▶ _The task_: Rewrite the data from the line that has "Task: Switch to the Codespaces tab" through the line that has "Click the scroll up arrow in settings list", changing "scroll up arrow" to "scroll down arrow" and keeping everything else the same. Return only those lines.

▶ _Record extracts_:

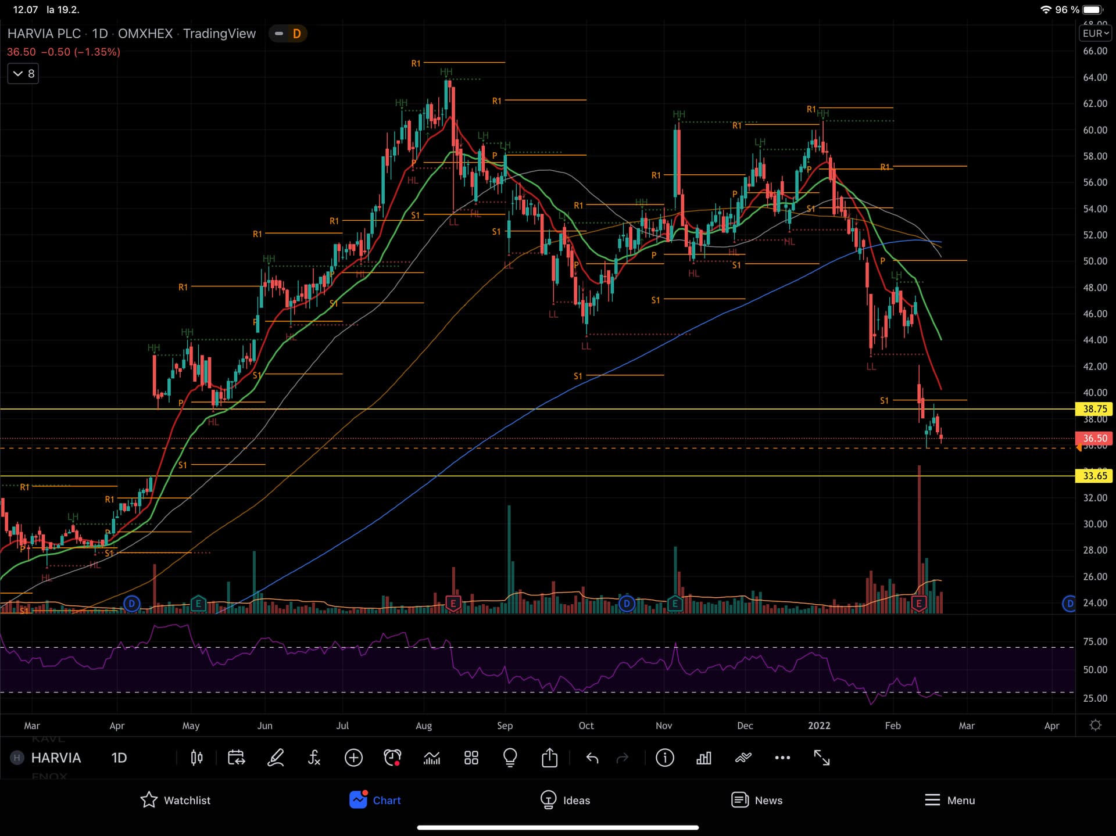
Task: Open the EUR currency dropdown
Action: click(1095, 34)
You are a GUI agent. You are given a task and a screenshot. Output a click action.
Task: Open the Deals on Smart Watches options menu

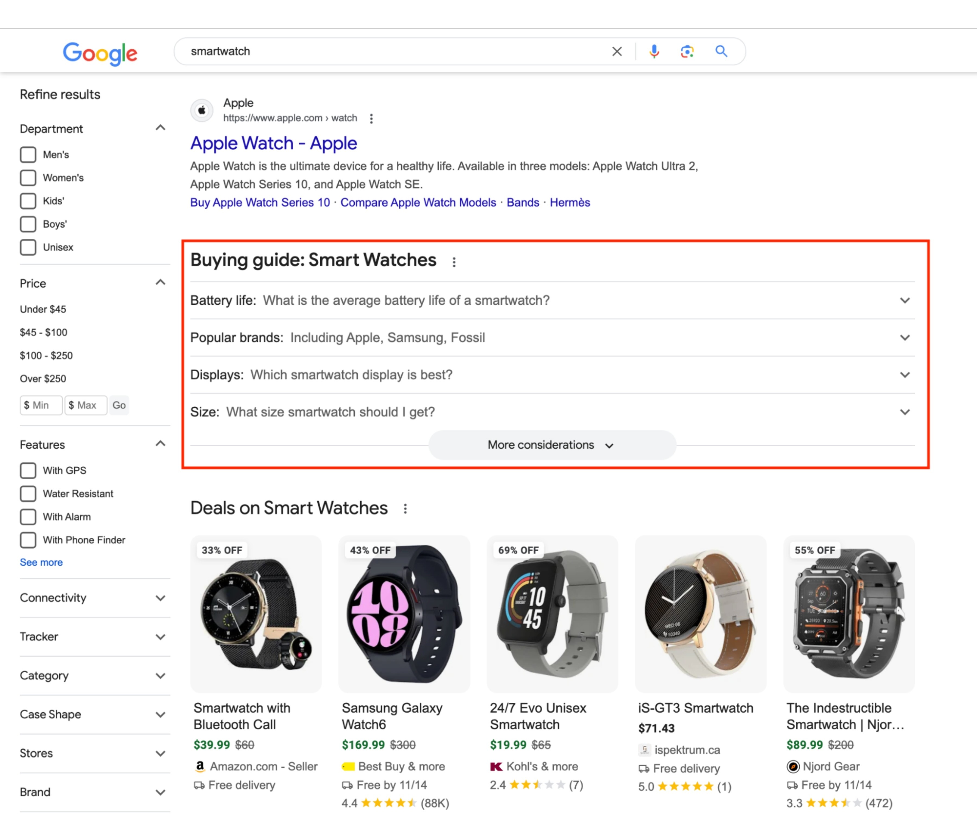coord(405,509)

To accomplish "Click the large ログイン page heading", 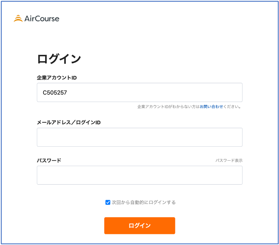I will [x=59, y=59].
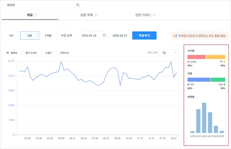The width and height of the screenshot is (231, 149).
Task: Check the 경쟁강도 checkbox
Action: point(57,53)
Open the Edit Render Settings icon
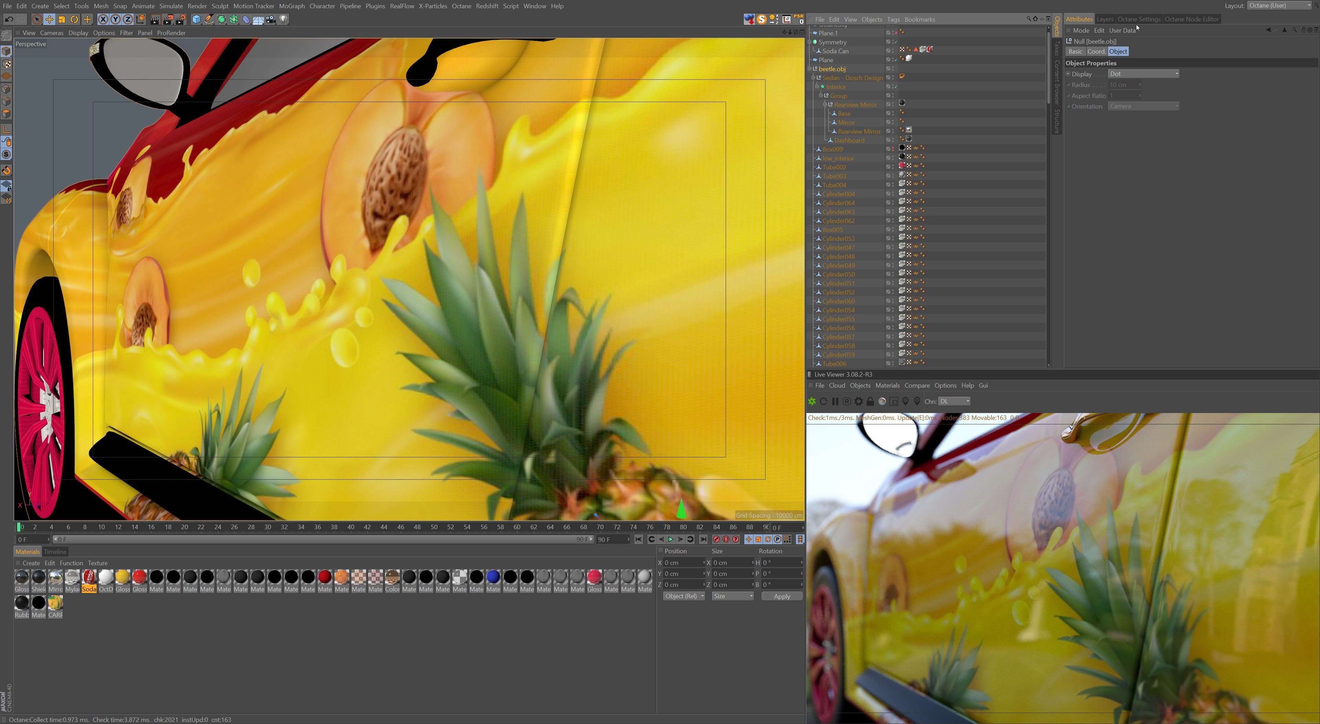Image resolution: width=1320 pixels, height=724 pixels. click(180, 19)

---

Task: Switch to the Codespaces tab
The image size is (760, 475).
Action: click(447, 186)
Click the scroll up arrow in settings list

▶ _Output of the task_:
Task: Switch to the Codespaces tab
The image size is (760, 475).
Action: click(447, 186)
Click the scroll down arrow in settings list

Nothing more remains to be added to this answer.